* **Work instruction**
Record by record, write out the listing word for word while omitting pictures.

* **Extracted records**
━━━━━━━━━━━━━━━━━━━━

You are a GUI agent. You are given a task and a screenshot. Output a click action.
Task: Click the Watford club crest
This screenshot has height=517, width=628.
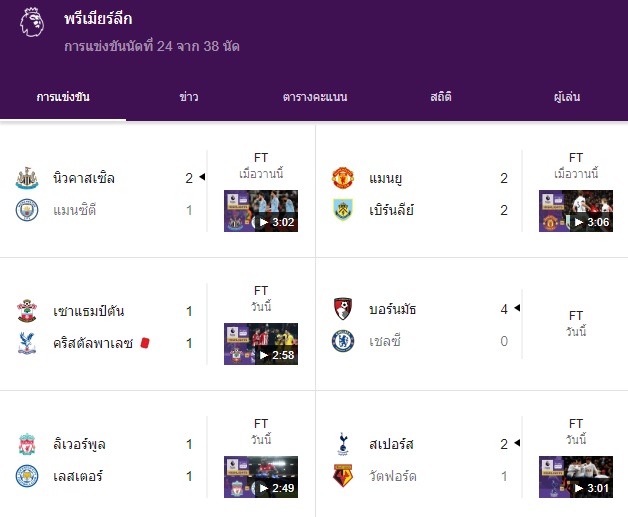point(343,475)

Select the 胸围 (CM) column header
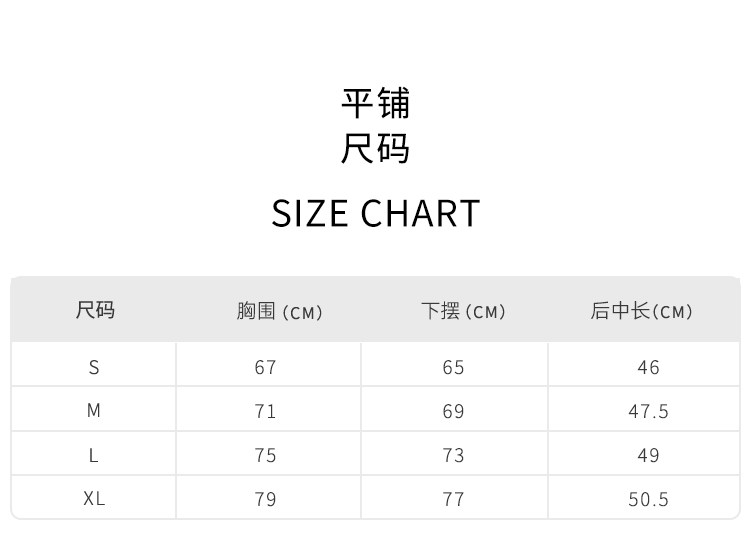280,311
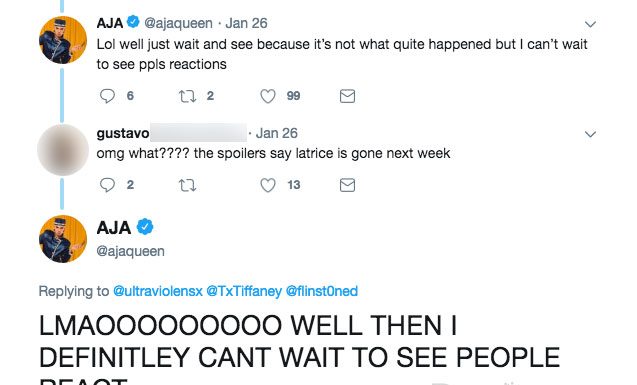Click the verified badge beside large AJA name
The width and height of the screenshot is (637, 385).
click(x=145, y=227)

━━━━━━━━━━━━━━━━━━━━

* **Answer area**
You are a GUI agent. You are given a task and a screenshot. Output a click action.
Task: Click the Watford club crest
This screenshot has height=517, width=628.
point(343,475)

Select the 胸围 (CM) column header
280,311
Click the verified badge beside large AJA name
The width and height of the screenshot is (637, 385).
click(x=145, y=227)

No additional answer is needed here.